歴史の醜い真実を描くサスペンス 『赤い闇 スターリンの冷たい大地で』に詰まった“信念”を読み解く

 全体主義がもたらす恐怖社会を風刺的に描いた小説『1984』(1949年発表)は、世界中の強権的な政治体制や、現代の日本の状況にも通じるところが多いと、あらためて見直されている作品だ。その作者のもう一つの代表作といえば、腐敗政治によって弱い者たちが犠牲になる社会を投影し、イギリスで長編アニメ化もされた『動物農場』(1945年)が挙げられる。そのモデルとなったのが、当時のソビエト連邦の政治体制だった。
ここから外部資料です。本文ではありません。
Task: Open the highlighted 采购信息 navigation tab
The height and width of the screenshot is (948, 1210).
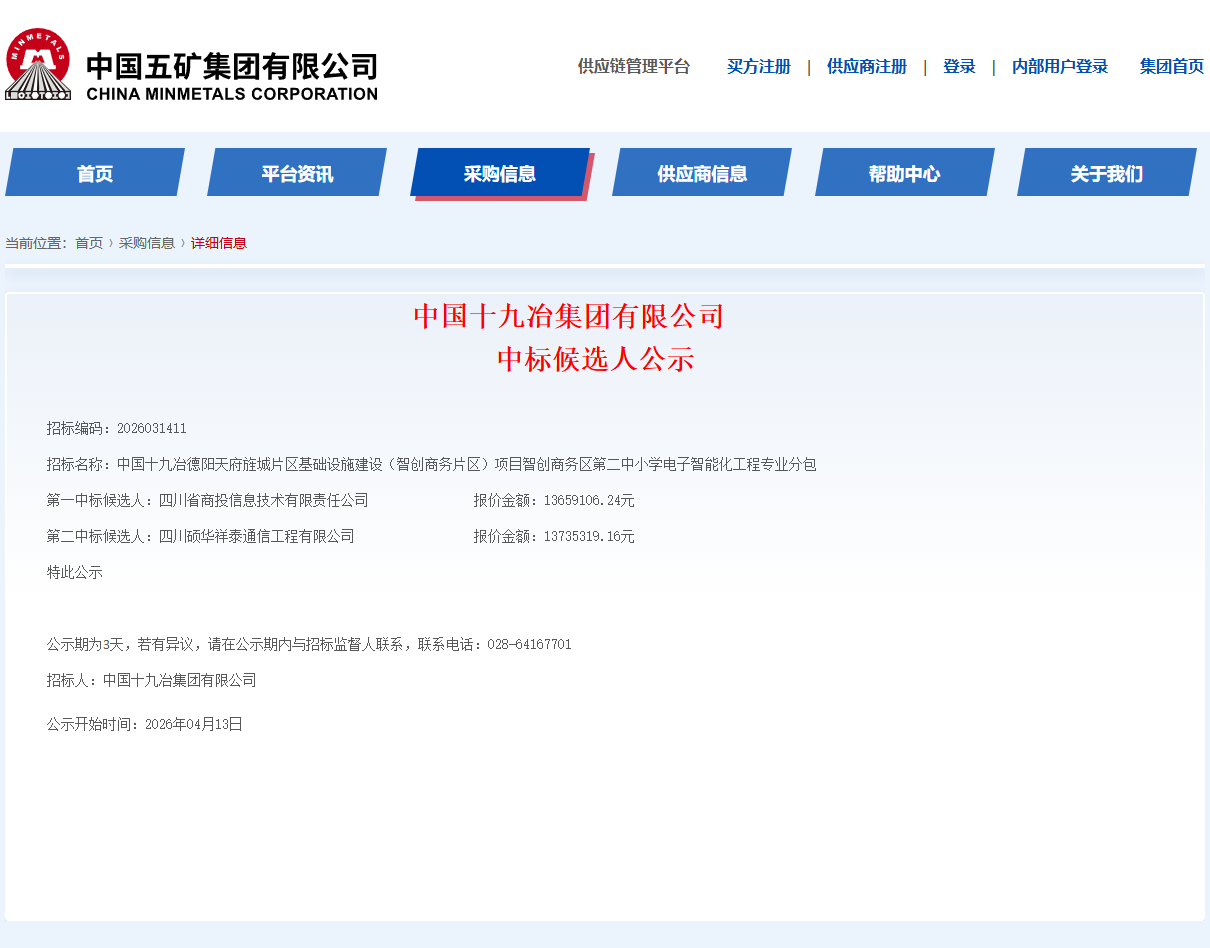Action: (x=500, y=173)
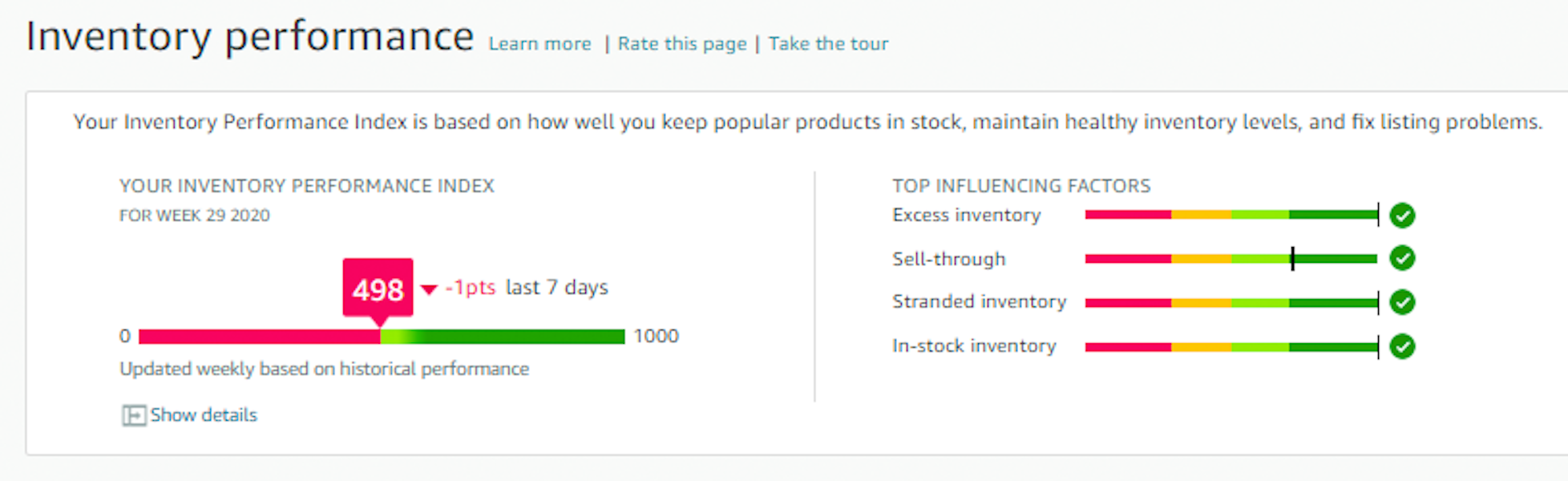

 映画『赤い闇 スターリンの冷たい大地で』は、実在のジャーナリストが暴いたソ連の暗部を振り返り、いまふたたび、歴史的事実にスポットライトを当てていく作品だ。その真相には、『動物農場』で描かれた以上の悪夢的な悲劇が存在していた。そして、この事件こそが『動物農場』執筆の契機になったということが、劇中でも示される。

 ここでは、そんな歴史の醜い真実を描こうとする強い信念が詰まった本作の内容を、じっくりと紐解いていきたい。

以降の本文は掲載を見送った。